[Saved entries]
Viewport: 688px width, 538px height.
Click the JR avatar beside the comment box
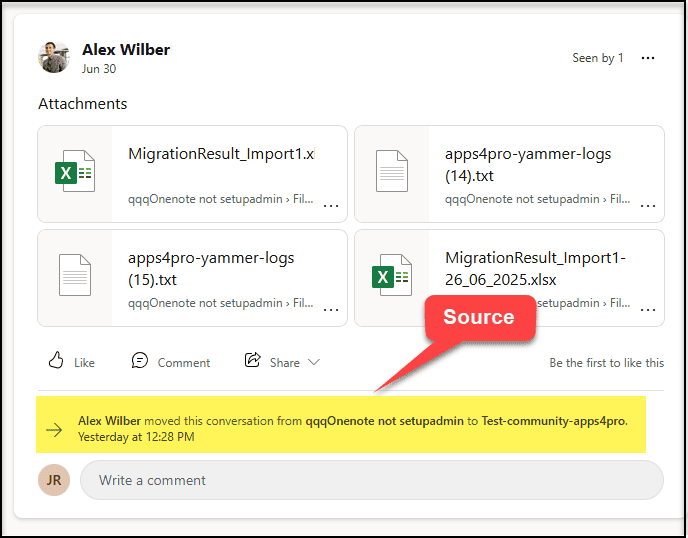point(54,480)
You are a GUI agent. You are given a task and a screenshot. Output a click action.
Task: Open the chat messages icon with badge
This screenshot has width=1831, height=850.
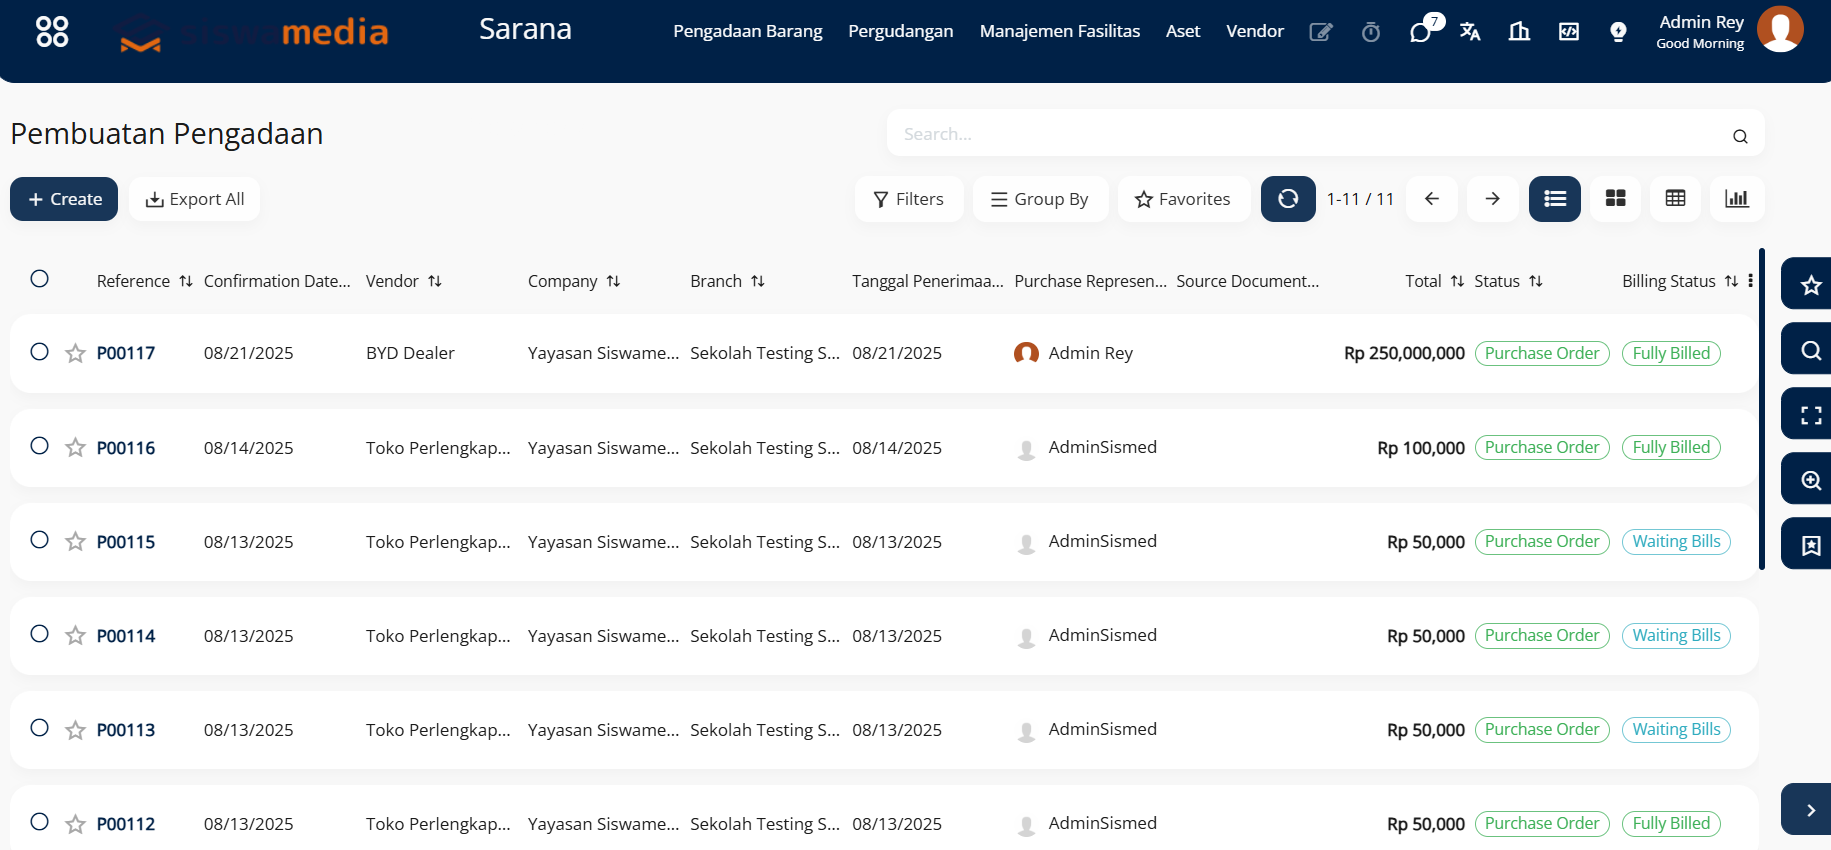pyautogui.click(x=1420, y=32)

**TASK ITEM:** Leave out the pictures and copy every record above exactly.

**ANSWER TO THE EXERCISE:**
Viewport: 688px width, 538px height.
Click the JR avatar beside the comment box
point(54,480)
You are a GUI agent. You are given a task and a screenshot. Output a click action.
Task: Open the chat messages icon with badge
This screenshot has width=1831, height=850.
pyautogui.click(x=1420, y=32)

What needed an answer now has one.